Records to process
※

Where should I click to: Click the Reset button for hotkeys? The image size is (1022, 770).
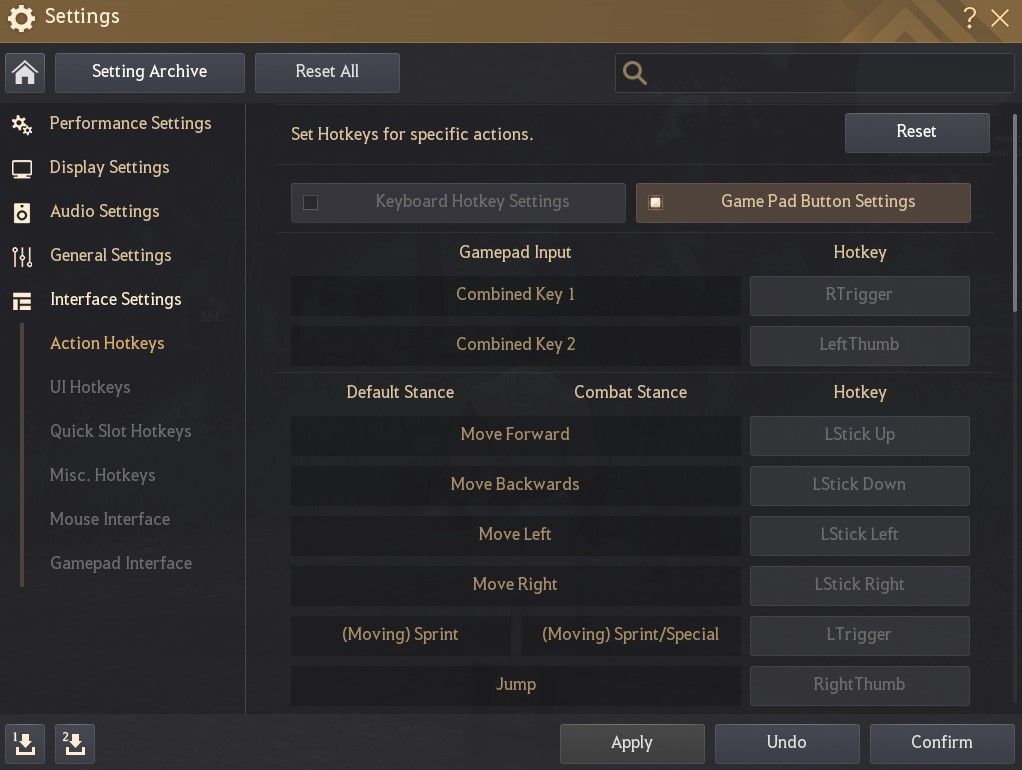[916, 131]
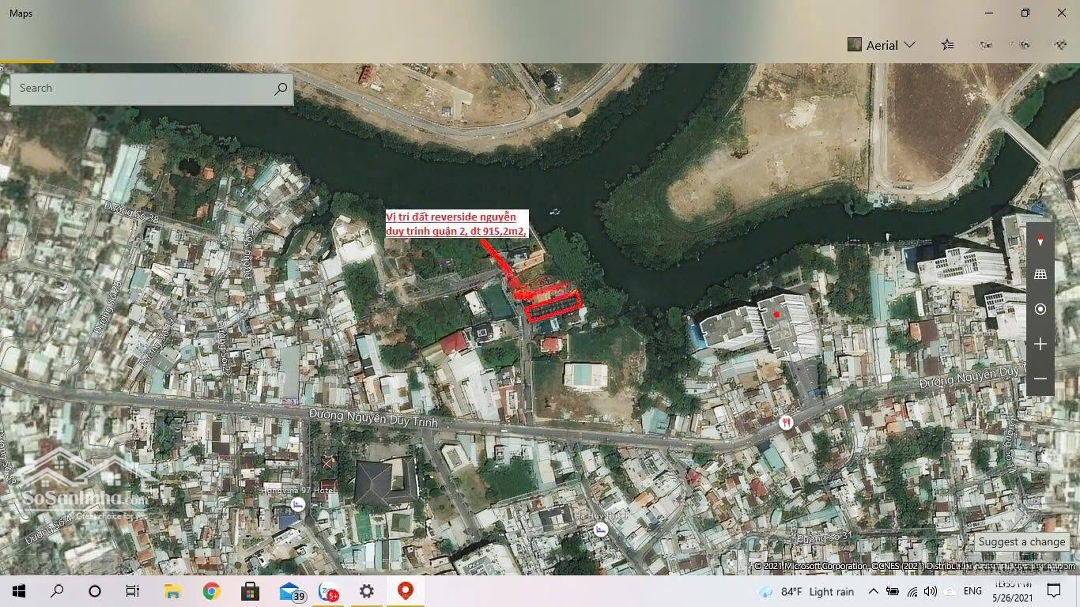Open Google Chrome from the taskbar
This screenshot has height=607, width=1080.
tap(211, 591)
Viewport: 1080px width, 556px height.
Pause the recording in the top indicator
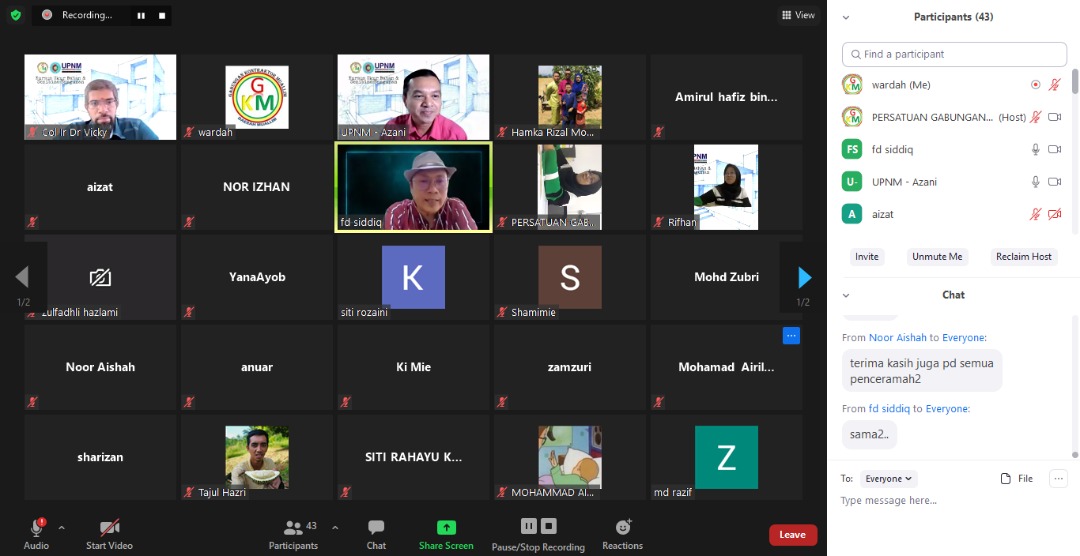141,15
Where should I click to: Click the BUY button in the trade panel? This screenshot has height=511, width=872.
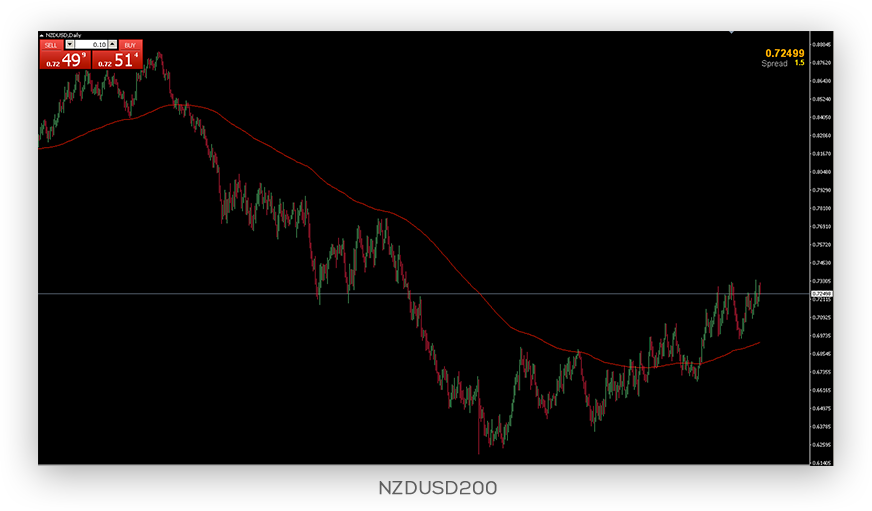point(130,45)
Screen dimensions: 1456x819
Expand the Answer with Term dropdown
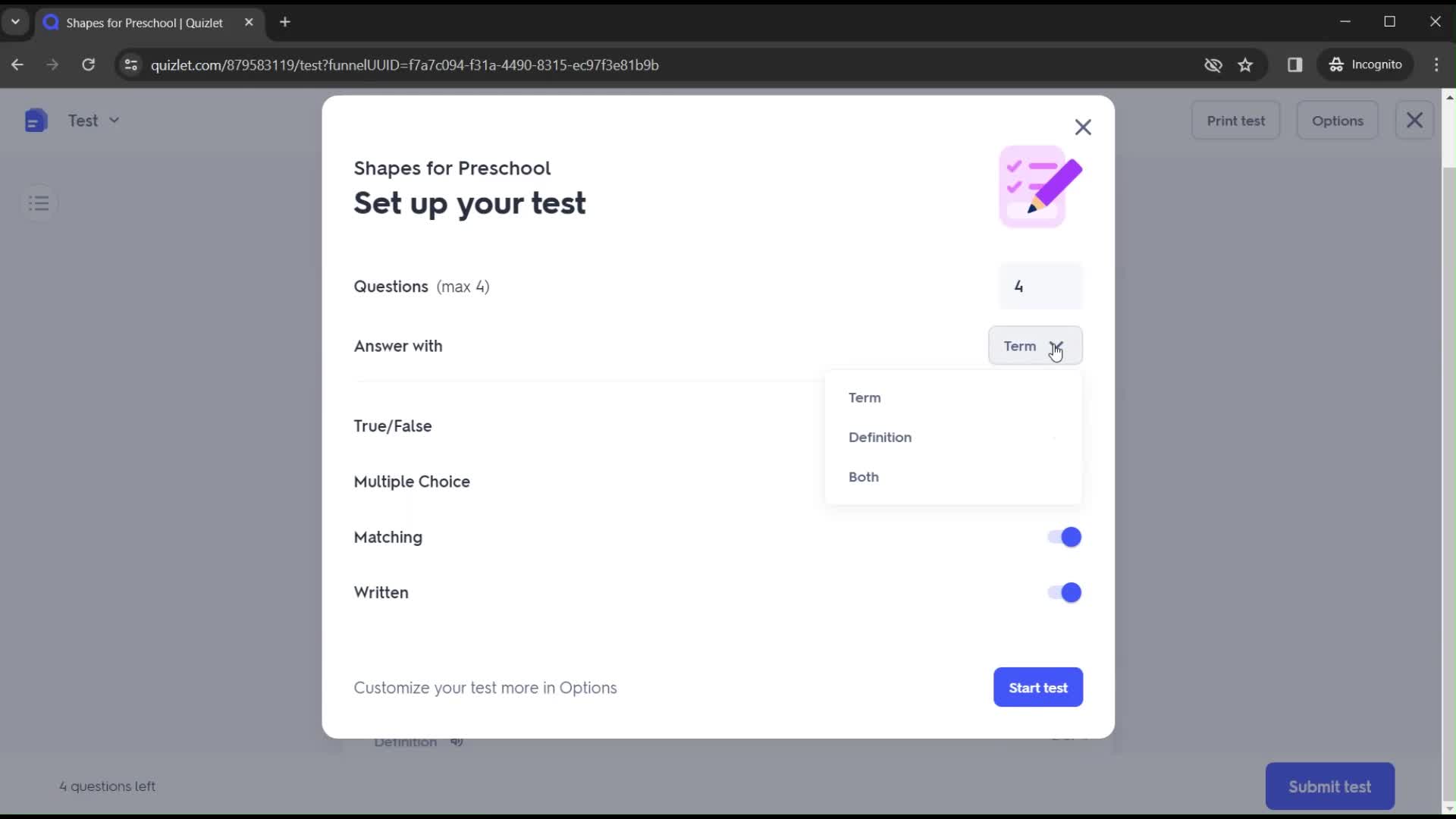coord(1037,346)
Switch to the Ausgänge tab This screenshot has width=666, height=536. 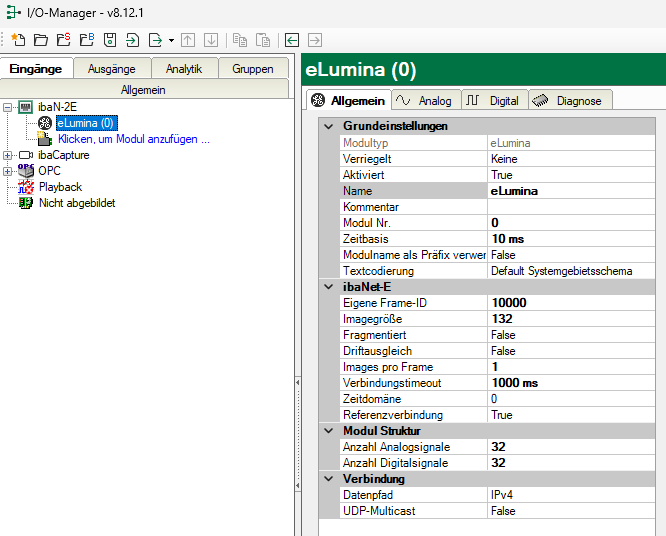(x=112, y=69)
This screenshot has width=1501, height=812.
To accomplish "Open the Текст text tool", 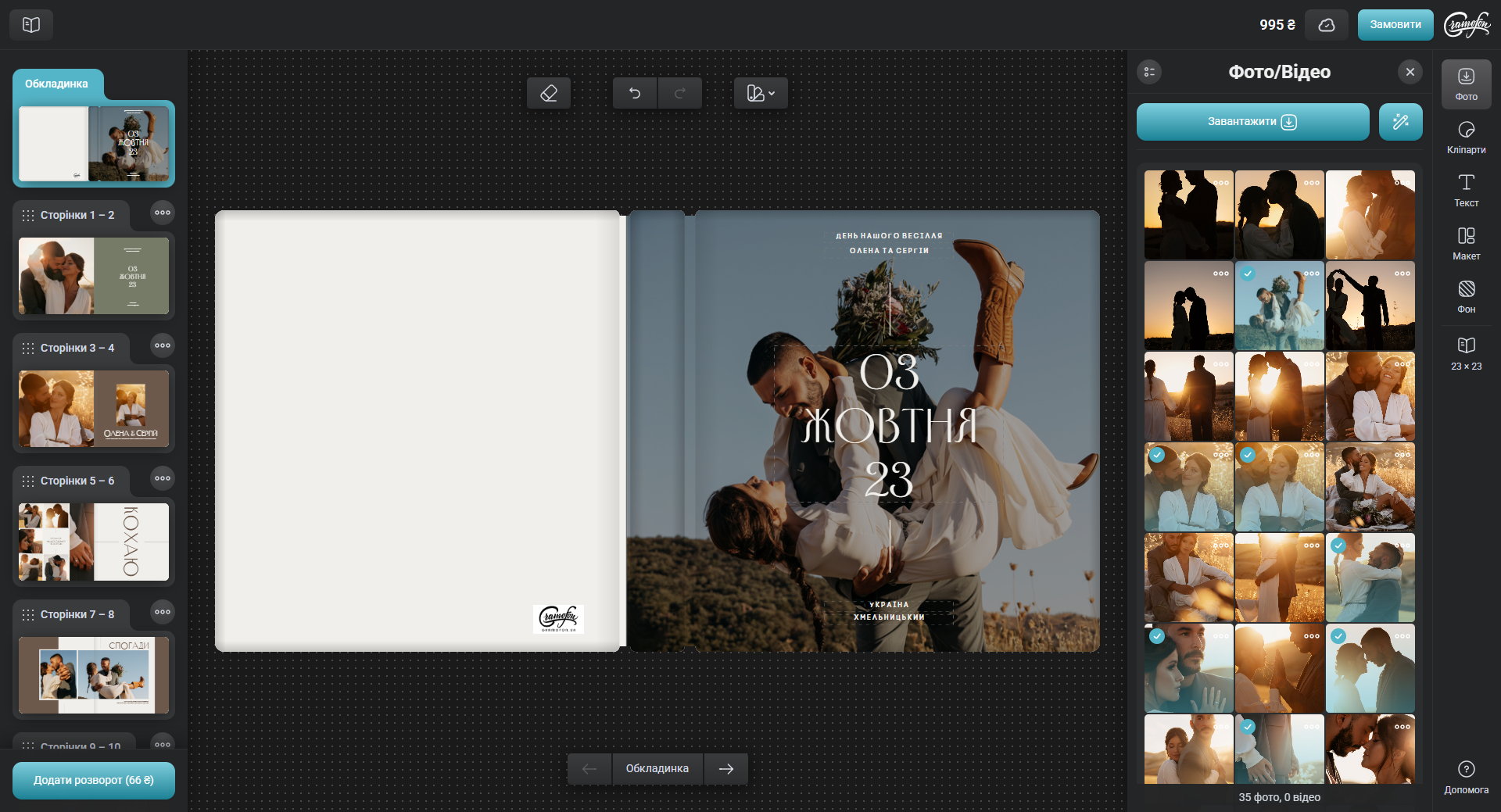I will tap(1466, 190).
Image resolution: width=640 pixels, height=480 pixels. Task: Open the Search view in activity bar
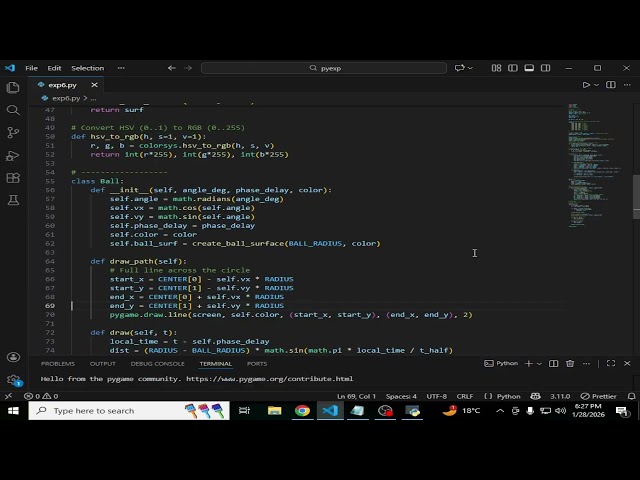point(12,110)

※

Exercise
Copy every line of the items above that contains the word "should". Upper and lower case must match.

Exercise result
Where should I click to: Click the Reset button for hotkeys? The image size is (1022, 770).
Where should I click to: Click the BUY button in the trade panel? This screenshot has height=511, width=872.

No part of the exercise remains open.